**Written exercise A:** According to the forum thread on snail-eating fish, what substrate does Qwertus have in the tank?
— Begin Given text —
# Snail Eating Fish



## Qwertus (Oct 14, 2008)

I'm looking for a type of fish that doesn't grow out of a 10 gal and can keep the snail population in check for my shrimp tank, anyone got recommendations? I'm keeping baby Japanese Trapdoor, Malaysian Trumpet and Ramshorn atm. Current Fish includes an Oto cat, Furcatus Rainbows and Neon Tetras.

I have Organic Potting Mix and Topsoil dirt so fish that digs will not work.


----------



## fishyerik (Oct 8, 2008)

I do think it will be hard to find anything that controls the MTS without eridicating the ramshorns. In such a small tank it can be tricky to have a balance between predator and prey, especially when you have such different species that you want to control.

Perhaps you can get a few assasin snails _Anentome helena _to control the ramshorns an pick or trap the MTS? Don't get to many assasin snails, they usally prefer ramshorns over MTS but they eat MTS as well, and they are the only organism that I can think of that do that and is reasonable to keep in your tank. I do think you should wait until your trapdoor snails have grown a bit.
— End Given text —
**Written exercise B:** Rewrite the part of the records that opens with the line containing "Select the RW" and closes with the line containing "The width and height of the screenshot is (2212, 1660)." as a Markdown table with the columns Number and Record line, numbering each line and leaving out blank lines.
— Begin Stored records —
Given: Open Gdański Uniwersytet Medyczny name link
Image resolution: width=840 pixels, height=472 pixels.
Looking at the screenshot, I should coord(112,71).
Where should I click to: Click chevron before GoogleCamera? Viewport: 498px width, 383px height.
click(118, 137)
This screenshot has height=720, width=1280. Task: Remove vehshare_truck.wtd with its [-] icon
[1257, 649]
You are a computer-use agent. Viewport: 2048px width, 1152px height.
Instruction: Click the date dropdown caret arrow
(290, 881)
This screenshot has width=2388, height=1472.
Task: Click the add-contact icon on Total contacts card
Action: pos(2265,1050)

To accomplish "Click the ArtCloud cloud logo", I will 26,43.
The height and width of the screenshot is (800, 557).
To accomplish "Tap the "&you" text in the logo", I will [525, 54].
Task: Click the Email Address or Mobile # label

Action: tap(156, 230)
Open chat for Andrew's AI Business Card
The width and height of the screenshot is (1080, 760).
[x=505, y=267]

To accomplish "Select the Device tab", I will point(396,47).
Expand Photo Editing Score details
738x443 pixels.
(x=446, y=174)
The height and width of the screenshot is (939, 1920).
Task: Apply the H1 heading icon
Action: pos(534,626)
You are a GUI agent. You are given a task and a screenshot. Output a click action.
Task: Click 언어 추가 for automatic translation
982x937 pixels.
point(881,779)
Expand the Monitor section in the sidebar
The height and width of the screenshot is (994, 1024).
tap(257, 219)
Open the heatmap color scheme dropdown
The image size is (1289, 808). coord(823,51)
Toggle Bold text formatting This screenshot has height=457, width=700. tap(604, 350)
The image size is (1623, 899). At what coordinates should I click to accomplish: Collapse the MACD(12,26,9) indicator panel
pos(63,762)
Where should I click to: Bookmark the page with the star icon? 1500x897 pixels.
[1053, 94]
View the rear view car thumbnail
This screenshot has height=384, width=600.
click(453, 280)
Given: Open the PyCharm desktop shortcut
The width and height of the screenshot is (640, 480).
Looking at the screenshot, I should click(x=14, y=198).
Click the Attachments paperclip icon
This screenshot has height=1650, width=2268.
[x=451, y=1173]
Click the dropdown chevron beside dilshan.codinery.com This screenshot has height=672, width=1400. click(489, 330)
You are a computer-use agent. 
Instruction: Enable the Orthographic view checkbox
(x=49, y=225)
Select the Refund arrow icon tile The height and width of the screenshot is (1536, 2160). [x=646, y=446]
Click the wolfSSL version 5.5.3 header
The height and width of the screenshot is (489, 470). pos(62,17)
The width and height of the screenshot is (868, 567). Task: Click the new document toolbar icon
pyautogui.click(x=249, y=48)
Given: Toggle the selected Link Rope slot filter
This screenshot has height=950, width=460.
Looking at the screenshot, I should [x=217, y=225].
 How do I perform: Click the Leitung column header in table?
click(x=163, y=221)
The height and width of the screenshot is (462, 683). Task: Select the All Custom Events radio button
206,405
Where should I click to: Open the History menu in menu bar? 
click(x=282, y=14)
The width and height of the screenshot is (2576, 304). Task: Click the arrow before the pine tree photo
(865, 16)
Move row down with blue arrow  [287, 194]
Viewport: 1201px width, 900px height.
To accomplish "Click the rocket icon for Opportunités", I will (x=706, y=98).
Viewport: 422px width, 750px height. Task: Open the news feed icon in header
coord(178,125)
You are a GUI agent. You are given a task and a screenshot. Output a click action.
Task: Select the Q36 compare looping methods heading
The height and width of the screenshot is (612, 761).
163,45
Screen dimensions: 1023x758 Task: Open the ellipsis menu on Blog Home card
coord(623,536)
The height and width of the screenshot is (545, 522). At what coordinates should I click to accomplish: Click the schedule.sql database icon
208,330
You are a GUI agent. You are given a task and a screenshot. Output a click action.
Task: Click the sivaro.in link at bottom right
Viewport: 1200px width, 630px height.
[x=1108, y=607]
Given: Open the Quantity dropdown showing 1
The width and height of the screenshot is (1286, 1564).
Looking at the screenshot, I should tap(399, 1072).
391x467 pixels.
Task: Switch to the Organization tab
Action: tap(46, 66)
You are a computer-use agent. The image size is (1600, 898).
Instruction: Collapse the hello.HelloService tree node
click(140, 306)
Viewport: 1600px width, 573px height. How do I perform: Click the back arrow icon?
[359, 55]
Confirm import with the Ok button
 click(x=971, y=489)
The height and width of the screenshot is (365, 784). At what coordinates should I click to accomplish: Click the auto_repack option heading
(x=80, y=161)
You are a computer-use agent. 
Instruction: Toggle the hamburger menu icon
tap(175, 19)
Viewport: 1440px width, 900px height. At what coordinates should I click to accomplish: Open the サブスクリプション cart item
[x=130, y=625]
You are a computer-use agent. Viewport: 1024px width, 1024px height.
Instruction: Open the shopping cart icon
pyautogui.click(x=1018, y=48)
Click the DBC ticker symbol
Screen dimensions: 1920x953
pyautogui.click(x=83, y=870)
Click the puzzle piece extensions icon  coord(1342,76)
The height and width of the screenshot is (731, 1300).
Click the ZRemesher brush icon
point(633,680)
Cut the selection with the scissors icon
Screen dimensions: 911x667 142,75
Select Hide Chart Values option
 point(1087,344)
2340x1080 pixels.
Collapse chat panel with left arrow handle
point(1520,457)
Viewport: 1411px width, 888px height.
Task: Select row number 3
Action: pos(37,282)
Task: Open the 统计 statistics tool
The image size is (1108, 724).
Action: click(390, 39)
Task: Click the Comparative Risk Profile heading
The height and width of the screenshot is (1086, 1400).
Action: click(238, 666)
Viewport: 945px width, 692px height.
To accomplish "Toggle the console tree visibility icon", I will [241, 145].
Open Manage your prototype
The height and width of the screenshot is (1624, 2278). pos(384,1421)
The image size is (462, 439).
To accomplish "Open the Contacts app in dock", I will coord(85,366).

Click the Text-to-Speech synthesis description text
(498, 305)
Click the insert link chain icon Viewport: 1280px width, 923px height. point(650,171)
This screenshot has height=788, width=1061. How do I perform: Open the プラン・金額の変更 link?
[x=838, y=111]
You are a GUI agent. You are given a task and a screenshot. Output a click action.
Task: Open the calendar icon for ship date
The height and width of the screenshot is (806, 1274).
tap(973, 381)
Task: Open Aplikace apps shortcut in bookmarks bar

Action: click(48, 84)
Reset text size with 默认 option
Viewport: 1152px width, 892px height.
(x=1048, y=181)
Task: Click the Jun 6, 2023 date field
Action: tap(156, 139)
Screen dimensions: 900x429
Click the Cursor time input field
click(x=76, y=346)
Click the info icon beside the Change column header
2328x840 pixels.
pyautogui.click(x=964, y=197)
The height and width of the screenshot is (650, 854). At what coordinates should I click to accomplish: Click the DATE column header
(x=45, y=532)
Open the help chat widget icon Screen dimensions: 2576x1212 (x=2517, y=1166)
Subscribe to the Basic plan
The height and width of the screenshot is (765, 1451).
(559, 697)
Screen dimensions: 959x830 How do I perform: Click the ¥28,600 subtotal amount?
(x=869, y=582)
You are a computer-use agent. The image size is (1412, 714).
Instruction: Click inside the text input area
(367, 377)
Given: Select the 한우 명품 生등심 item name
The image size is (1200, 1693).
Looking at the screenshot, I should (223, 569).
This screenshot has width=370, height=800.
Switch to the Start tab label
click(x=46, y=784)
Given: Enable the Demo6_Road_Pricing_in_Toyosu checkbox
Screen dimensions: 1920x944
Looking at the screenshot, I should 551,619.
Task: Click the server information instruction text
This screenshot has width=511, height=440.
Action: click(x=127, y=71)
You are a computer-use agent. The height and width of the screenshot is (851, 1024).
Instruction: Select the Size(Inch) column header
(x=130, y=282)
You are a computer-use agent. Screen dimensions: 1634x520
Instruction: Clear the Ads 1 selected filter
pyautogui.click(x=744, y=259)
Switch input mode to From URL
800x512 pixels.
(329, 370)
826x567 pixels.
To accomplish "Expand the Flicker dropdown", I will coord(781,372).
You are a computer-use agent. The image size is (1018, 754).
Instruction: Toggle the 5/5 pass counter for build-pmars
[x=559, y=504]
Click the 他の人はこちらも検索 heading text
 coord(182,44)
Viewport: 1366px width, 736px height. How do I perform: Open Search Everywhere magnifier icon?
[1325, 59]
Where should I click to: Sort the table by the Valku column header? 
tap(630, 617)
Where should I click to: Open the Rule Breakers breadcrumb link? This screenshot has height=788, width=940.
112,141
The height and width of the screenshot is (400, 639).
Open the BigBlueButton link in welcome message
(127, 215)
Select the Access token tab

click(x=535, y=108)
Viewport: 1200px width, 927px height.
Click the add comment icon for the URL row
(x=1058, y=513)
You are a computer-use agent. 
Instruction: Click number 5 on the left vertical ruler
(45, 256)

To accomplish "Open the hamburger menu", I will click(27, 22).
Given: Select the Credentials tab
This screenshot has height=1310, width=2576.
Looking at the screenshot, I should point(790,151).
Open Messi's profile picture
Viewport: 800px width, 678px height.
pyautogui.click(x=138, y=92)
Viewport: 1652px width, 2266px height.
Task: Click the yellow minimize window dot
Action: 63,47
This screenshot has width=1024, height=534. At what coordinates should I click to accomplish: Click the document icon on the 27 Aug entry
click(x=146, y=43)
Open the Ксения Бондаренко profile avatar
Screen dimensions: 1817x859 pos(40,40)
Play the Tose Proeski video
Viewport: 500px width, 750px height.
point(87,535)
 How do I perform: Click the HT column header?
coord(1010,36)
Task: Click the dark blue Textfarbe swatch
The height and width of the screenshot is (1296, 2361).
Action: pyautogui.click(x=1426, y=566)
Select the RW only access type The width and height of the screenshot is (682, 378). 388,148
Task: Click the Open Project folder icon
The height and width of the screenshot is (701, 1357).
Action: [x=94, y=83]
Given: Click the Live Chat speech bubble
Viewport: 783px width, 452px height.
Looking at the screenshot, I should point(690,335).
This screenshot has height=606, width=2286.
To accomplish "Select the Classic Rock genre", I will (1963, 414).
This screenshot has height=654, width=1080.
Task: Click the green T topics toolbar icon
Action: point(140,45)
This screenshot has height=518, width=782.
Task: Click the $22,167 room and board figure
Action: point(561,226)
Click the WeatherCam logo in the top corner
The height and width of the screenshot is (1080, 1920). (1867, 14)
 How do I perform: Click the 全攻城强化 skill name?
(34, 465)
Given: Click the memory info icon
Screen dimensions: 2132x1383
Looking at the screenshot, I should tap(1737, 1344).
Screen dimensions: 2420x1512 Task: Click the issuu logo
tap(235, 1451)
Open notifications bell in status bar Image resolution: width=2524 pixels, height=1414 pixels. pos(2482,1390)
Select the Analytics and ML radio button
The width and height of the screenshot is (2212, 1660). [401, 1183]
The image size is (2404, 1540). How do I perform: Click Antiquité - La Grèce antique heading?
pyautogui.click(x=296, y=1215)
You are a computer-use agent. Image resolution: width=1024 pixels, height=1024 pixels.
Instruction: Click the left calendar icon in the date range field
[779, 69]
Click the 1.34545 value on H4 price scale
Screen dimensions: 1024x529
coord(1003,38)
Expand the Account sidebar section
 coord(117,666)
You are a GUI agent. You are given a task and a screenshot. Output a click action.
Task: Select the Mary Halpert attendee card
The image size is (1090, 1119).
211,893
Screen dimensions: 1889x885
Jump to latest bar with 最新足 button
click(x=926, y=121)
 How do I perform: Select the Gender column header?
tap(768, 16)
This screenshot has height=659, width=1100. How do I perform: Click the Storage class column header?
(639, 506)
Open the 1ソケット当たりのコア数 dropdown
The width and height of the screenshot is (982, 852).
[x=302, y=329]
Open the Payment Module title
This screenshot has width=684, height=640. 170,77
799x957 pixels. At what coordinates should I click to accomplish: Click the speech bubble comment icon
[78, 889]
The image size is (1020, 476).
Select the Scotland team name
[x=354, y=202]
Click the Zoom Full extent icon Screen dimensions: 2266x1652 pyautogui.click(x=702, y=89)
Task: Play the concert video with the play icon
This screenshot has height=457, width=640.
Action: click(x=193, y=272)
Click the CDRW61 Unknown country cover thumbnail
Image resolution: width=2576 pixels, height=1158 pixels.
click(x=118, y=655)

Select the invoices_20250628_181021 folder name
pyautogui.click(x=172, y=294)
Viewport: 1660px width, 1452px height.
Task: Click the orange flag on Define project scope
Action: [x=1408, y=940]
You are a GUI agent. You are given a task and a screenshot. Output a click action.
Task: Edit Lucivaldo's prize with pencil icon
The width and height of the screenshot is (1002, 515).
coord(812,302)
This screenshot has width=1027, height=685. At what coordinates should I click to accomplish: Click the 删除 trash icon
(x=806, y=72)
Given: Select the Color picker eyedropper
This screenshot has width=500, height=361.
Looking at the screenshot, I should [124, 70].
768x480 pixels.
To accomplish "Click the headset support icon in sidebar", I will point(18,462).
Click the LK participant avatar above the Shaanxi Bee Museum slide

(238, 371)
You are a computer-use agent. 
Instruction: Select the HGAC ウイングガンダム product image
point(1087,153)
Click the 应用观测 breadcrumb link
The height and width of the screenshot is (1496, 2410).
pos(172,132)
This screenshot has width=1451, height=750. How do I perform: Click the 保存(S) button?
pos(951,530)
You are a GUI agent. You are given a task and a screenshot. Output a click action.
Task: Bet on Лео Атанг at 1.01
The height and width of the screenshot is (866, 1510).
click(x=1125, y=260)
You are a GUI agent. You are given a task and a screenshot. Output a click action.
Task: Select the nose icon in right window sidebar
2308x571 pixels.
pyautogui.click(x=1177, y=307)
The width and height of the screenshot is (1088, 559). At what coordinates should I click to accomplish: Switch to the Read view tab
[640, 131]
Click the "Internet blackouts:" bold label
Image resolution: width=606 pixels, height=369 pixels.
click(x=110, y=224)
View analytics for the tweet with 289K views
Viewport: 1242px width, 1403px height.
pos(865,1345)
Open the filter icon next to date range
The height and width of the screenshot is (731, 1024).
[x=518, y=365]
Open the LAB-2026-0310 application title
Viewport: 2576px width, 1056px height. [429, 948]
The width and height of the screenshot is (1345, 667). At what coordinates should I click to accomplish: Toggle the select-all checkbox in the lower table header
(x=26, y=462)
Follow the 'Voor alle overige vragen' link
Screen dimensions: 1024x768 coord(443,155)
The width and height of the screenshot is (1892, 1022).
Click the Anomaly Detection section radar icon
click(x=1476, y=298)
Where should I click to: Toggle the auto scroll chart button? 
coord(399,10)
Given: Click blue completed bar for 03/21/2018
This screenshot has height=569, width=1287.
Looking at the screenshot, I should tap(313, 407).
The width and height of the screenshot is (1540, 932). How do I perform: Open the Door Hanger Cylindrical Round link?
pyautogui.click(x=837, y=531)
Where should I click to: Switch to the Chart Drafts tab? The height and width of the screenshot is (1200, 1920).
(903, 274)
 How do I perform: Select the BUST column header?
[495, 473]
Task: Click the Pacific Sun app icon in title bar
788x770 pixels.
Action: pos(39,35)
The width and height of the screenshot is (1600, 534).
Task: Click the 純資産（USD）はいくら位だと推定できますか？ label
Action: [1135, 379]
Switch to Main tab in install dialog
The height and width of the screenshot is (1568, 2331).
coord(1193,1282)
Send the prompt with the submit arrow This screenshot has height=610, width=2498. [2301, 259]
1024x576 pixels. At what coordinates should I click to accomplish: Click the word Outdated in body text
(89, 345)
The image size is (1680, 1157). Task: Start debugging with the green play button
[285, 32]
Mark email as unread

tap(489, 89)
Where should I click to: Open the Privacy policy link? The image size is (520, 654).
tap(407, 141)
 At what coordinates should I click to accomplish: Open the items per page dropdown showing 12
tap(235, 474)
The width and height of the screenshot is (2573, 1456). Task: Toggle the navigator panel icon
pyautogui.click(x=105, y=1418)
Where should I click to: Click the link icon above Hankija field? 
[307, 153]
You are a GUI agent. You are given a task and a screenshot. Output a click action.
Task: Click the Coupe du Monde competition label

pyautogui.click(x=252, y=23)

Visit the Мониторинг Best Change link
— End Stored records —
**Solution A:** Organic potting mix and topsoil dirt.

**Solution B:**
| Number | Record line |
|---|---|
| 1 | Select the RW only access type The width and height of the screenshot is (682, 378). 388,148 |
| 2 | Task: Click the Open Project folder icon |
| 3 | The height and width of the screenshot is (701, 1357). |
| 4 | Action: [x=94, y=83] |
| 5 | Given: Click the Live Chat speech bubble |
| 6 | Viewport: 783px width, 452px height. |
| 7 | Looking at the screenshot, I should point(690,335). |
| 8 | This screenshot has height=606, width=2286. |
| 9 | To accomplish "Select the Classic Rock genre", I will (1963, 414). |
| 10 | This screenshot has height=654, width=1080. |
| 11 | Task: Click the green T topics toolbar icon |
| 12 | Action: point(140,45) |
| 13 | This screenshot has height=518, width=782. |
| 14 | Task: Click the $22,167 room and board figure |
| 15 | Action: point(561,226) |
| 16 | Click the WeatherCam logo in the top corner |
| 17 | The height and width of the screenshot is (1080, 1920). (1867, 14) |
| 18 |  How do I perform: Click the 全攻城强化 skill name? |
| 19 | (34, 465) |
| 20 | Given: Click the memory info icon |
| 21 | Screen dimensions: 2132x1383 |
| 22 | Looking at the screenshot, I should tap(1737, 1344). |
| 23 | Screen dimensions: 2420x1512 Task: Click the issuu logo |
| 24 | tap(235, 1451) |
| 25 | Open notifications bell in status bar Image resolution: width=2524 pixels, height=1414 pixels. pos(2482,1390) |
| 26 | Select the Analytics and ML radio button |
| 27 | The width and height of the screenshot is (2212, 1660). [401, 1183] |